Driving my chair today with the mini-joystick, I was pleased for the first time during this extremely long process. But as with any new wheelchair, it's going to take me some time to get used to it, especially because it is a center-wheel drive chair and all I've ever known is a rear-wheel drive chair. It's amazing how the new chair is able to turn practically on a dime. Maybe now I won't kill myself when I attempt to board a train, like I did this past summer!

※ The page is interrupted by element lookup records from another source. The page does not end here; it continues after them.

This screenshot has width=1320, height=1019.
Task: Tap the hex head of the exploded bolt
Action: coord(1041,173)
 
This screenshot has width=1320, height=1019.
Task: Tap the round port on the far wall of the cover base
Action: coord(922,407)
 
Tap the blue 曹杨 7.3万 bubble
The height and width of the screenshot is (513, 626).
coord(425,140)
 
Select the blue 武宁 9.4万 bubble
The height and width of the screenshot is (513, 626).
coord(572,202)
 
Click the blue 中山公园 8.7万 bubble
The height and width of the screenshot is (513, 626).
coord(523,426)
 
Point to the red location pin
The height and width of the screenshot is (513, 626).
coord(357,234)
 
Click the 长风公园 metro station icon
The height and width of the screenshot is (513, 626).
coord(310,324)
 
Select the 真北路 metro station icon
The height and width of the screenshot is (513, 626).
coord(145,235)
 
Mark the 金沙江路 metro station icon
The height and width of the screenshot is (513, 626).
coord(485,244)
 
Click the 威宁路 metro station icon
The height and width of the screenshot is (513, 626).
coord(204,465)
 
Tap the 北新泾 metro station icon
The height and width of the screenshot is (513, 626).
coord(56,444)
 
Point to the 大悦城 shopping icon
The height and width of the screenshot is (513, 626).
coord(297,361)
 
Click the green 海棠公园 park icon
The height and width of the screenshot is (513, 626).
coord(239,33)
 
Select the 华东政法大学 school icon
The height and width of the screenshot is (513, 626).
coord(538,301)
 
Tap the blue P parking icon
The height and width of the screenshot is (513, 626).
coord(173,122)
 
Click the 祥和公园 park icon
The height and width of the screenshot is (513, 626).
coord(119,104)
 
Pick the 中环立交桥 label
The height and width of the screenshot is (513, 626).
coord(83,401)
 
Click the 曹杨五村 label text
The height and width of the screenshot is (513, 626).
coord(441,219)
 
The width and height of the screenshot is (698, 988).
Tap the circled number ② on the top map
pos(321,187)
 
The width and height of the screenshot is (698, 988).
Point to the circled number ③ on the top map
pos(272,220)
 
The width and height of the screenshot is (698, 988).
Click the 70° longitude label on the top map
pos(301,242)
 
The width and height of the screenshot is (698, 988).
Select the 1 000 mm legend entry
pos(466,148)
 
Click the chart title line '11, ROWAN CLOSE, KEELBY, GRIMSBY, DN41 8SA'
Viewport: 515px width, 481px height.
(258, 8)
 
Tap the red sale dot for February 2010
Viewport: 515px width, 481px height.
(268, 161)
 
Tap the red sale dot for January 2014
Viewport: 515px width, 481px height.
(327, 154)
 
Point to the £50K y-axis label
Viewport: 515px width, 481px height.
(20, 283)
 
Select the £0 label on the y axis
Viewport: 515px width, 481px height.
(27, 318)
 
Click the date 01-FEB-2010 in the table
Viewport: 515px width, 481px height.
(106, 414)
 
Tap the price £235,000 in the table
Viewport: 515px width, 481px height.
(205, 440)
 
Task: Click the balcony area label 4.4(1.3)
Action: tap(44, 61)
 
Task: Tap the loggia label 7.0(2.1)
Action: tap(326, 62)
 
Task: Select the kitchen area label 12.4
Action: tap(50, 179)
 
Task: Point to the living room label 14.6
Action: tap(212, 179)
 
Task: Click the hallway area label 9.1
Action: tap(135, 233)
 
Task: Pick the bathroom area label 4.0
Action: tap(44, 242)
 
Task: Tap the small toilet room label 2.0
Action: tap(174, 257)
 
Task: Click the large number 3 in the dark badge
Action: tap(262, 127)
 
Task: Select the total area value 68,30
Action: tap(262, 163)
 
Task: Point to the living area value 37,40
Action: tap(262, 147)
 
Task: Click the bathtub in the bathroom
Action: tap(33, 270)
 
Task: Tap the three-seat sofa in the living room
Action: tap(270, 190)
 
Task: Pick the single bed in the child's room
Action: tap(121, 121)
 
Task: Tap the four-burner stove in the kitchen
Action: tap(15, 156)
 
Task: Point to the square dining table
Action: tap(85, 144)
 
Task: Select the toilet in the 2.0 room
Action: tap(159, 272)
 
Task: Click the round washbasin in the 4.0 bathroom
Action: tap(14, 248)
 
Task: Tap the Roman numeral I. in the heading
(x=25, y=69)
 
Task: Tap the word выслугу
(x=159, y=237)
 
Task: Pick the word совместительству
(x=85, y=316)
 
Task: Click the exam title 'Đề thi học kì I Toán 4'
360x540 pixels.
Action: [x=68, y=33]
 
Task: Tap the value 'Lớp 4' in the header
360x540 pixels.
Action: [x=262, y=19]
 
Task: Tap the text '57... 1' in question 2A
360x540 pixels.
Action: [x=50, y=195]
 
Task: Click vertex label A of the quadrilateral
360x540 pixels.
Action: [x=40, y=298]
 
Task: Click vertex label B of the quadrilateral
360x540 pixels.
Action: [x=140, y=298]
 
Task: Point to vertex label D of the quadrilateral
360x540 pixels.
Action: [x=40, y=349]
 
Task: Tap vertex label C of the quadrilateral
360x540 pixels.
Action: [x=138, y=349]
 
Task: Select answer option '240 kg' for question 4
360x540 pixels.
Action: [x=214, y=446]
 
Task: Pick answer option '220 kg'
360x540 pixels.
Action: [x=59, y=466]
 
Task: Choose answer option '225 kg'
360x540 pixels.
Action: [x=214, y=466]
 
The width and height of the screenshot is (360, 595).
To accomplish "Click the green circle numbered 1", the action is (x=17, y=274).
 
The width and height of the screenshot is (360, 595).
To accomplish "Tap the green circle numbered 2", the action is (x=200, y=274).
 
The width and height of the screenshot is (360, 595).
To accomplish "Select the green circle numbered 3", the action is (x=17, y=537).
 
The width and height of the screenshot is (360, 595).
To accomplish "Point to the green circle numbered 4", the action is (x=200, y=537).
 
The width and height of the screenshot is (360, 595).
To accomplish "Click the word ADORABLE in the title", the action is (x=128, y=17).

For now, though, I'll settle for being able to steer straight (not easy) -- and for enjoying my new chair's recline feature. As a matter of fact, I think I'll do that right now -- I could use a little catnap! Talk to you soon...


Anonymous said...

I read your blog all the time. I'm a 14 year old girl with spinal muscular atrophy. I'm in a wheelchair and have a ventilator. When you were in high school, did people stare and make fun of you too? No one treats me as an equal. some girls think that because I have a hearing aid, I'm completely deaf, and they talk about me even when I'm around. I'm pretty good with getting around my school, but people treat me like I'm retarded. They talk really slowly and loudly because i can't say full sentences in one breath. does this happen to you? I'm really confused and lonely, because I don't know anyone in the same situation as me. I'm the only kid in a wheelchair at my school, and I live in a small town, so I don't see many other disabled kids at all. You seem like such a understanding guy, like you've been through so much. can you give me some advice?
thanks for being a great inspiriation.

Josh Winheld said...

Hi M,

It's nice to have such a loyal reader. Although I did not have a trach or ventilator when I was in high school, it was not necessarily an easy time. While nobody made fun of me, I did feel socially isolated. Like you, I did not know anybody else in my school in the same situation.

I'm sorry to hear that you're having such a difficult time. Have you joined any online groups for people with your disability? I think that could be very helpful to you in light of the fact that you live in a small town and are not able to interact with other girls who are going through similar issues.

How are your grades in school? If you do well in school, you'll be able to show your able-bodied classmates that you are as smart, if not smarter, than they are. Plus, you will hopefully be able to get into college as a result, and you'll have a clean slate and can meet people who will respect you for who you are.